Making his New York theatrical debut, Hurt is the perfect actor for this open wound of a play. What other performer could evoke decades of disappointment merely by sitting still, as he does for a good minute at the top of the show? The entire history of Krapp's sad life is etched into every wrinkle as he reacts to his younger self. Hurt's slightest twitch expresses volumes of subtext. He also wisely does not give in to the temptation to play Krapp as a Chaplinesque clown. (There are bits of business with two bananas that could have been turned into slapstick, lessening the tone of regret.) Hurt does allow himself a twinkling little smile when Krapp steps in and out of the lighted area, injecting the smallest measure of humor into the character's unrelieved and brutal self-examination.
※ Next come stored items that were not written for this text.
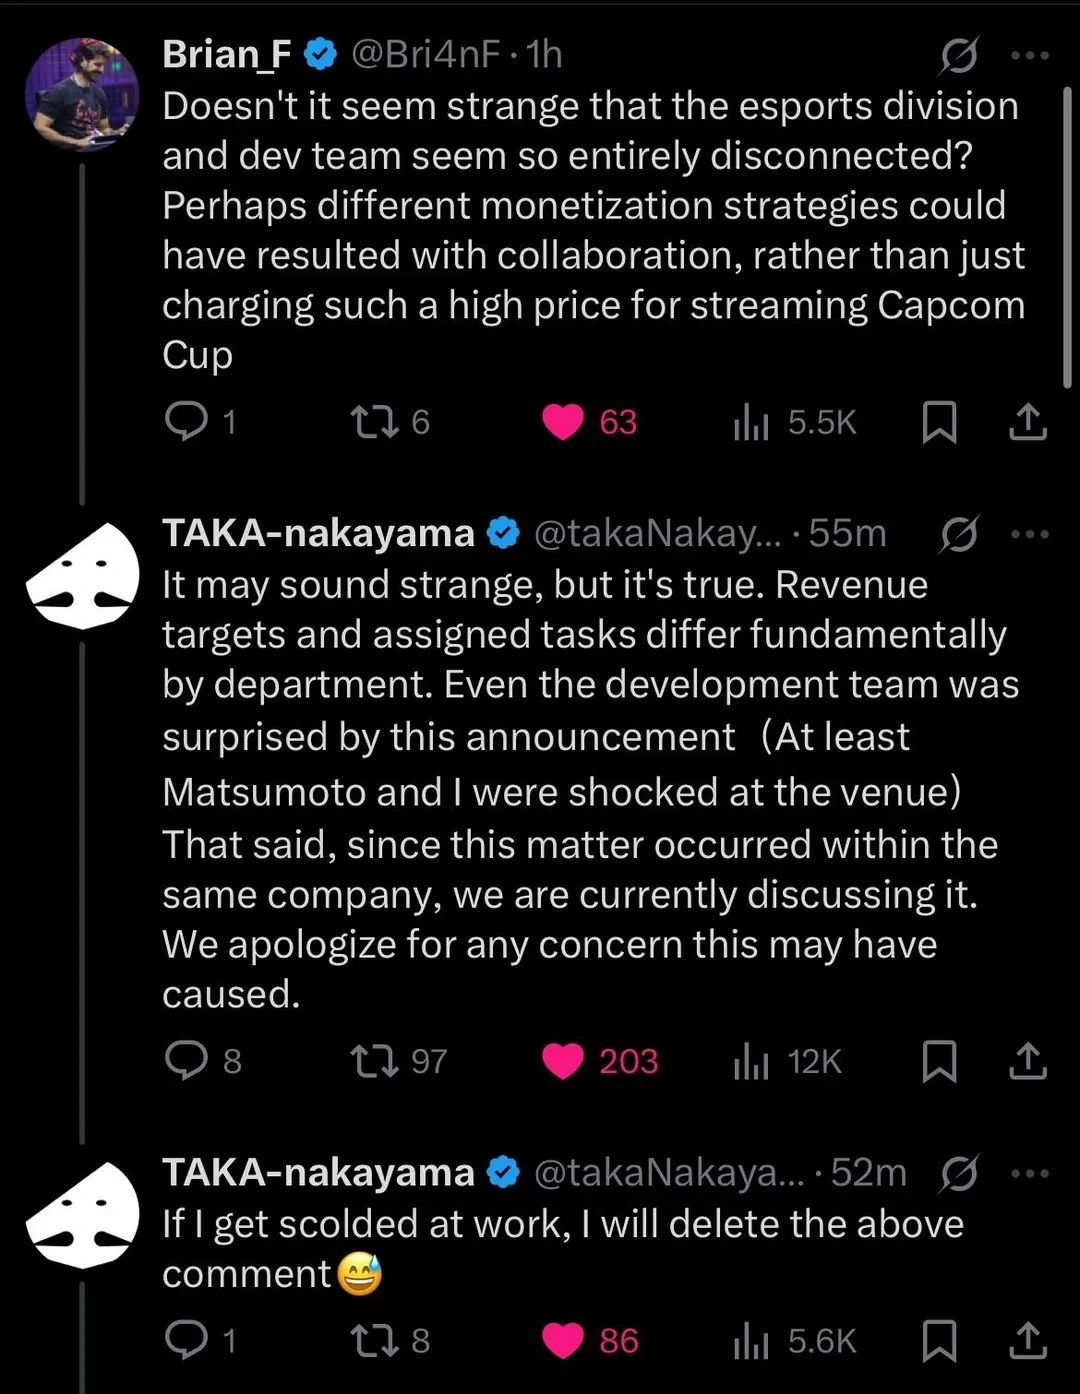The height and width of the screenshot is (1394, 1080).
Task: Click TAKA-nakayama's verified badge
Action: click(x=503, y=533)
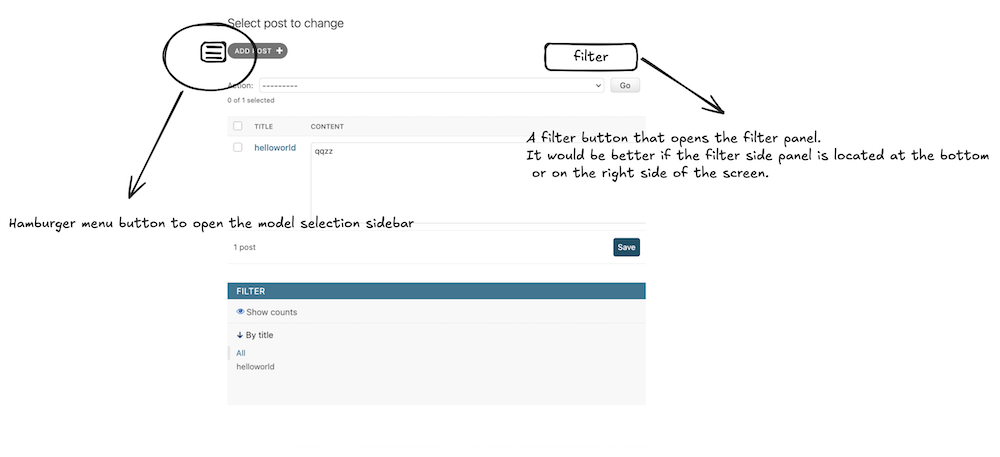Click inside the content textarea with qqzz
This screenshot has width=1000, height=457.
478,182

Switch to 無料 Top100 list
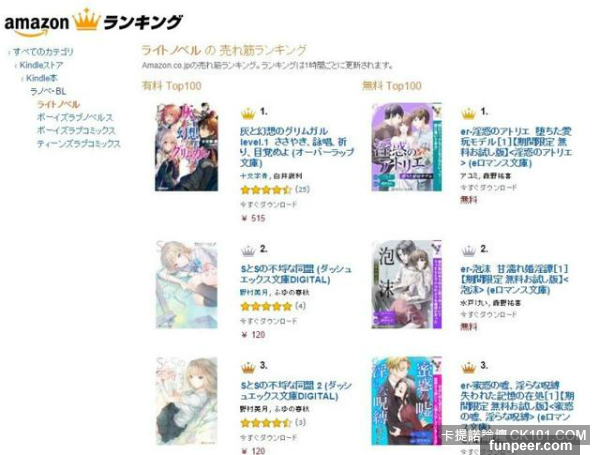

The play's impact is all the more powerful when you realize that the tape machine is an artifact of a pre-digital age. Even the very tapes are as obsolete as Krapp himself.

Presented by the Brooklyn Academy of Music as part of the Next Wave Festival at BAM Harvey Theater, 651 Fulton St., Brooklyn, N.Y. Dec. 6–18. Tue.–Sat., 7:30 p.m.; Wed. and Sat., 2 p.m.; Sun., 3 p.m. (Additional performance Sun., Dec. 11, 7:30 p.m.) (718) 636-4100 or www.bam.org.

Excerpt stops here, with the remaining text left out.